One of the 10 individuals who tested positive is a Chatham resident and the others are from out of town, according to officials.
To help determine if other party-goers may have been infected, a pop-up testing clinic for those that attended will be available July 27 from 10 a.m. to 2 p.m. in the parking lot of the Town Annex on George Ryder Road. Pre-registration is required by calling the Chatham Health Division at 508-945-5165 on Friday from 8 a.m. to 4 p.m. or Saturday from 10 a.m. to 2 p.m.
"We've invited those who have who may have attended the party and close contacts," said Shareen Davis, Chatham Board of Selectmen.
Although it's unclear where the party-goers work, town officials said some individuals who tested positive contacted their employers and a few of those restaurants have temporarily closed. Those restaurants are following state health guidelines to deep-clean before re-opening, town officials said.
The fallout from that party is now impacting other restaurants like Hangar B.
"It's just sort of a perfect storm in a weird way," Hangar B owner Tracy Shields said Friday.
Shields said she shut down indoor dining earlier this week and asked some of her staff to quarantine for a couple of weeks after an unrelated coronavirus scare. She said customers began calling her assuming her closure had something to do with the party.
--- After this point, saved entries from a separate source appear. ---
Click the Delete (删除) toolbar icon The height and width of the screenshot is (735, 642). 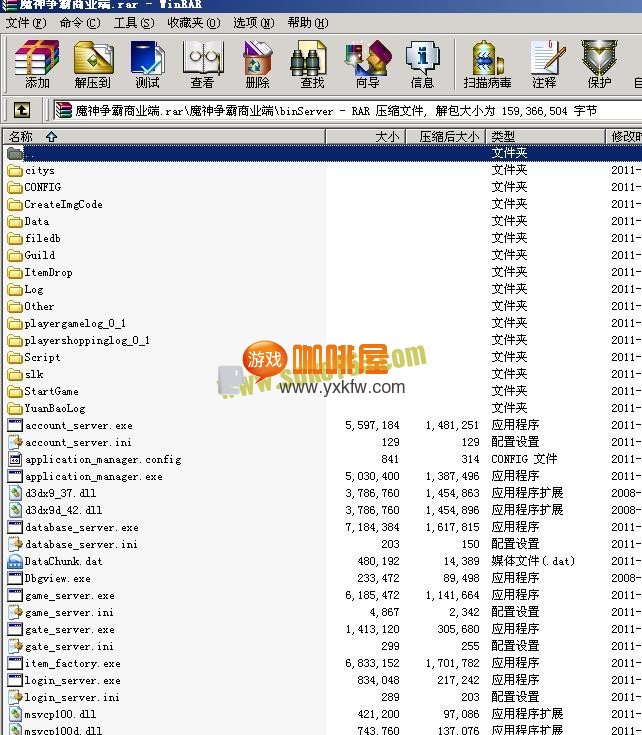[x=257, y=64]
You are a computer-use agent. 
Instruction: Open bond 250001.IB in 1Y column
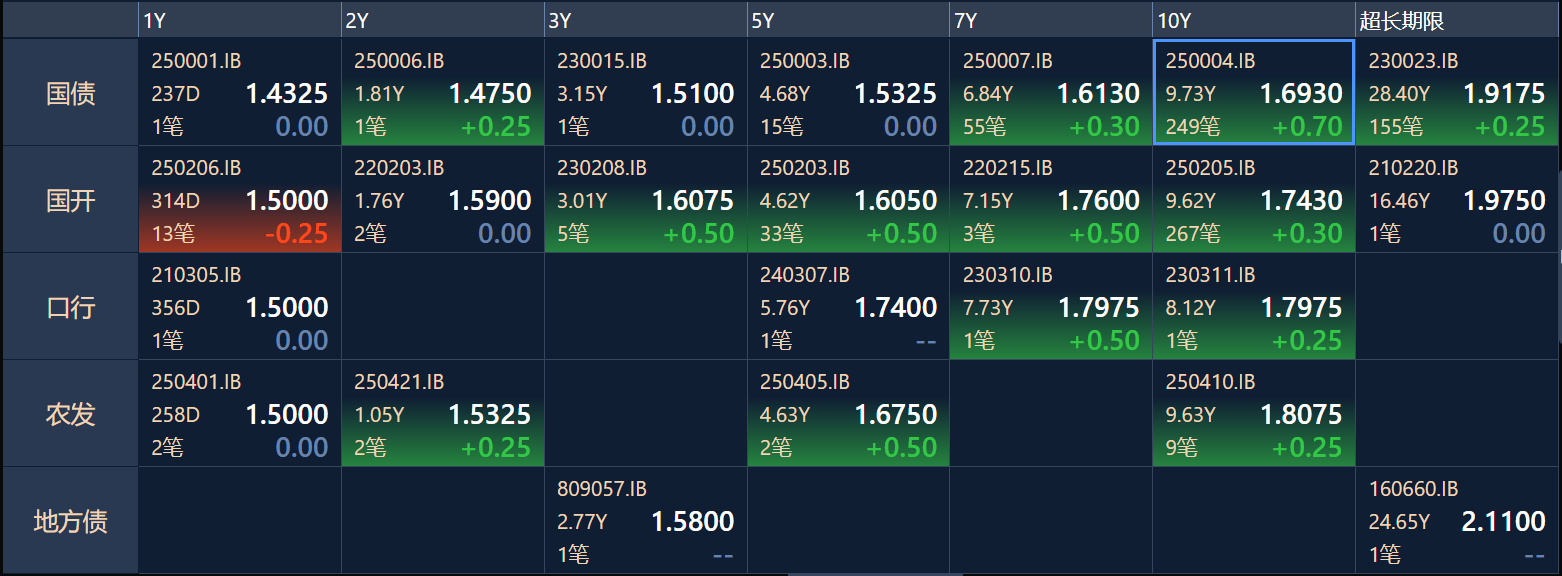(240, 93)
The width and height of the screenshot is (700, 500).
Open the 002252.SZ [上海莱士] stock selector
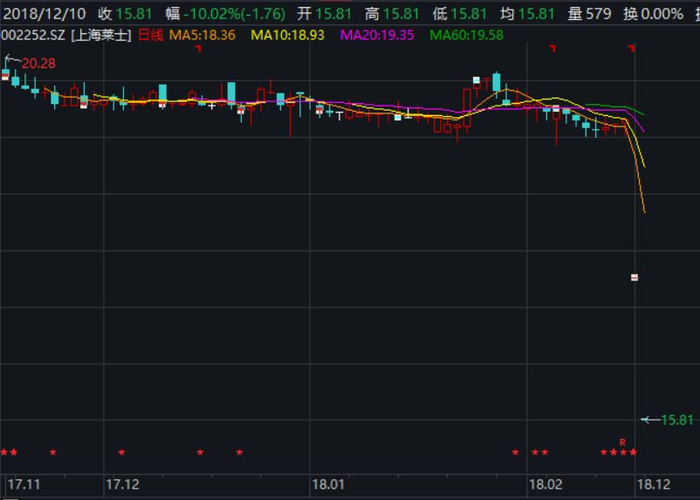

"My cell phone was ringing a lot last night between guests that rightfully saw something about it and were concerned and so they called and relayed what day they were here and a visual description of what their server looked like," Shields said.
Despite concerns from some residents, others say they feel safe.
"I feel safe just because I'm doing my best to stay healthy, and I hope that other people would be also," Chatham resident Emily Quinn said.